* To do
Take the data below and filter it for lines containing the word "height"; show each line found.

* Extracted material
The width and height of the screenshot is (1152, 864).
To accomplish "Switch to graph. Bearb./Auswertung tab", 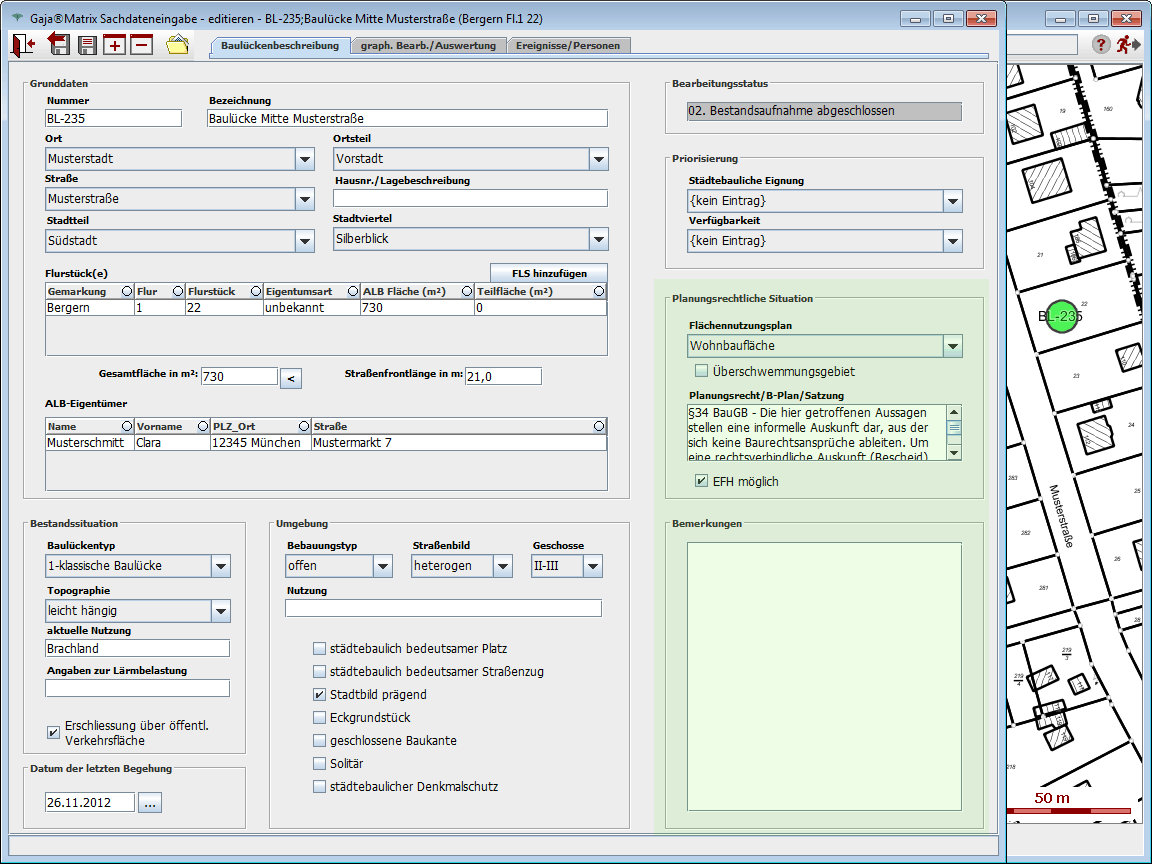I will (429, 45).
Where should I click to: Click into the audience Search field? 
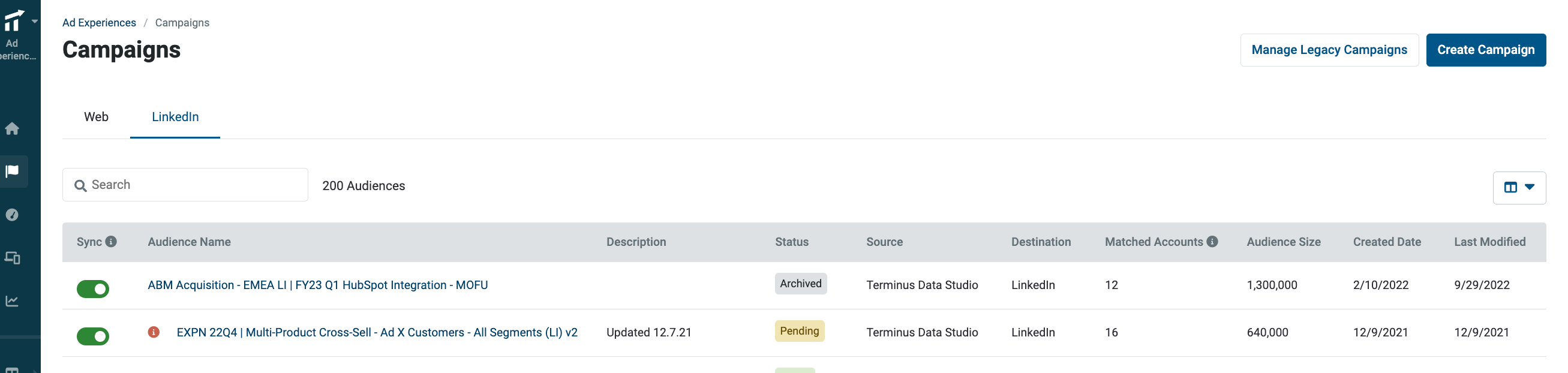click(x=185, y=184)
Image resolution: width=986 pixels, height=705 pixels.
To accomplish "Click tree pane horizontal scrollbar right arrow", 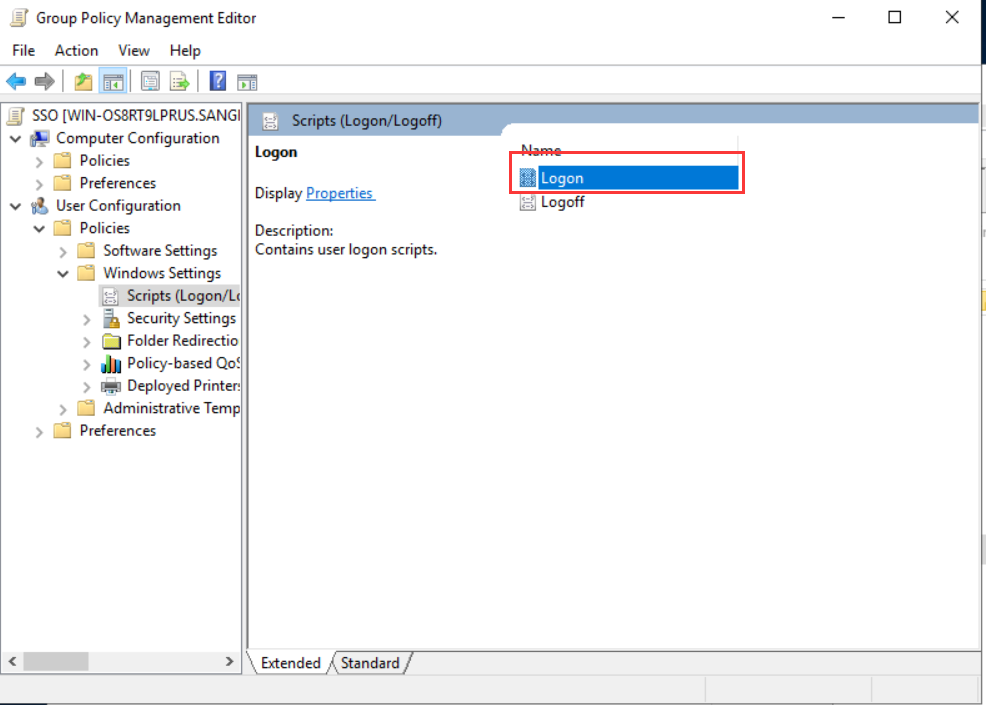I will click(x=229, y=662).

* Expected answer
The width and height of the screenshot is (1152, 864).
Image resolution: width=986 pixels, height=705 pixels.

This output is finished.